Sunday, November 18, 2012

Water, electricity, and MORE GOATS!

 When we bought the 14 acres next door, we knew there was an old well there, but the seller did not make any guarantees on it. The cost of drilling a well is really steep, so we hoped we would end up with a well that worked... The well house is long gone, but they had put cattle panels around the wellhead to keep out livestock and deer. The yaupon, however, had completely covered the area. After we closed on the land, Dan began cleaning up the area and found that the pressure tank looked fine, but we still had no electricity. He also found part of an old septic system with field lines.  In order to test the pump, we needed electricity, thus necessitating the services of an electrician. Doesn't sound too hard, right? Wrong!

I think Danny called two or three electricians who siad they would call him back and never did. You'd think there was no recession going on. I finally did phone-a-friend on and "Dubi" came through with a great referral in Atlas Electric in Bryan.

I spoke with the owner and described what we needed and then an electrician worked with Danny on setting up a time. On Friday, he met with the electrician and we got a 200 amp box, two GFI weather resistant convenience outlets, and, more importantly, power to the well!  Danny called Bluebonnet Electric and the lineman came right out and connected power to our box. That afternoon,the Dans went out and started it up and the pump started pumping and the water started flowing! We needed about three dollars worth of plumbing parts and we were in business. Today, we ran the water into a gully for about an hour. The water is clear and cool and very tempting!  However, knowing that the well has been open a while, we are going to have the water tested before we taste any of its goodness. Having water and electricity places us much closer to Danny building his house! We also won't have to haul water for the livestock! Amazing how handy first-world utilities are!

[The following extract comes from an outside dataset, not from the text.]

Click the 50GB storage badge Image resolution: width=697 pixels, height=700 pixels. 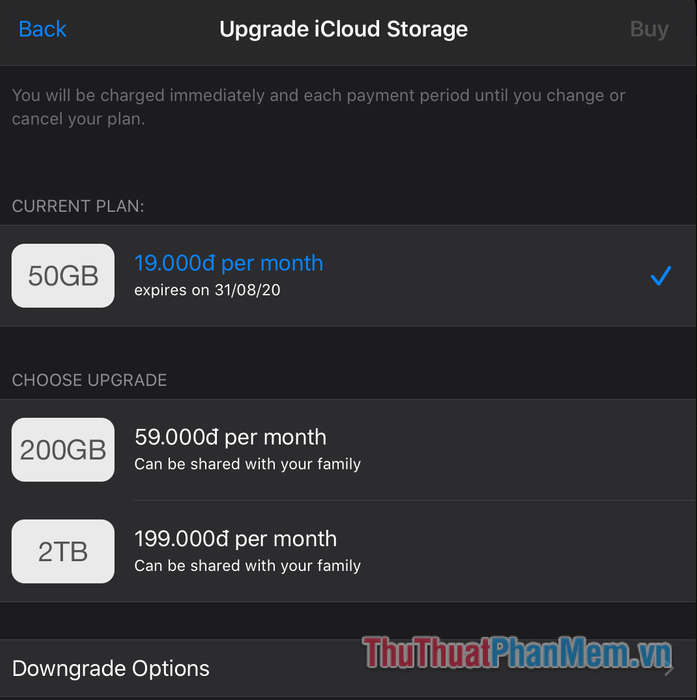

Speaking of livestock, I've been scouring the Brazos Valley looking for does. I visited one place in Grimes County where the woman said she had 30 goats and needed to sell a couple to relieve overcrowding. Well, it was pretty crowded all right: eight cows, one bull, 30 goats of various breeds, ages, and sizes, seven turkeys, at least 50 ducks, two Great Pyranees guardian dogs, 12 guineas, three kittens, a llama, innumerable chickens, and a miniature weiner dog. Oh, yeah, and a macaw. All in one enclosure. Wow.  One Boer doe had two kids, just a few days old, and they were being trampled by large dairy goats. The woman remarked that one was limping. Well, duh! Needless to say, I let her know the next day that I didn't think they would fit into my herd.

At an impasse, I blindly contacted a guy with a $1000 buck for sale on Craigslist, asking for advice on where to buy does. He not only emailed me back, he gave me some leads on commercial breeders in Burleson County. I called one man who said he did not sell fewer than ten at $250 each because it wasn't worth his time. He suggested I go to Navasota  Livestock Auction.

Of course! I don't know why I didn't think of that sooner.  The auction is open most Saturdays and is well-attended. I went yesterday just for a little reconnaissance. I saw lots of goats, including goats that looked like they might fit into my herd. I hadn't planned to buy goats, but I did!  They sold at least 35 goats on Saturday, and I got five of them. The auction starts with goats (lucky for me!) and the first two out of the shoot were two white dairy goats from the Grimes County place I visited on Thursday! I saw the woman sitting down front. The next goat out was a very pregnant Boer with a nice udder and I was the high bidder for her. The woman turned around and glared. Guess she was mad I didn't spend money on her goats! I ended up with five does: the pregnant traditional one, a white spotted LaMancha cross (can't miss those ears! Oh, they ARE missing..), a pregnant Boer cross, a red Boer cross, and a traditional Boer doeling.  We picked them up on Sunday and left them in the trailer for a while, so they calm down from the highway ride. When I opened the door, they jumped right out, eager to eat and greet.
Jumping out at Asno Blanco

So now, time to plan the nursery. The new Boer looks ready to pop and should kid within the week. The agouti pygmies (I call them the Oreos) are both pregnant and are anywhere from 3 to 5 weeks out. I am pretty sure that the two young does I bought with Billy (Doll and Belle) were exposed in October. As for the others, only time will tell.

Finally, I contacted the State Veterinarian's Office and was issued a herd number for the Scrapies Eradication program. They will be sending me All-Flex eartags with my herd number and individual numbers. As soon as they arrive, I can start tagging the herd. My big question involves the LaManchas--- do I tag their ears?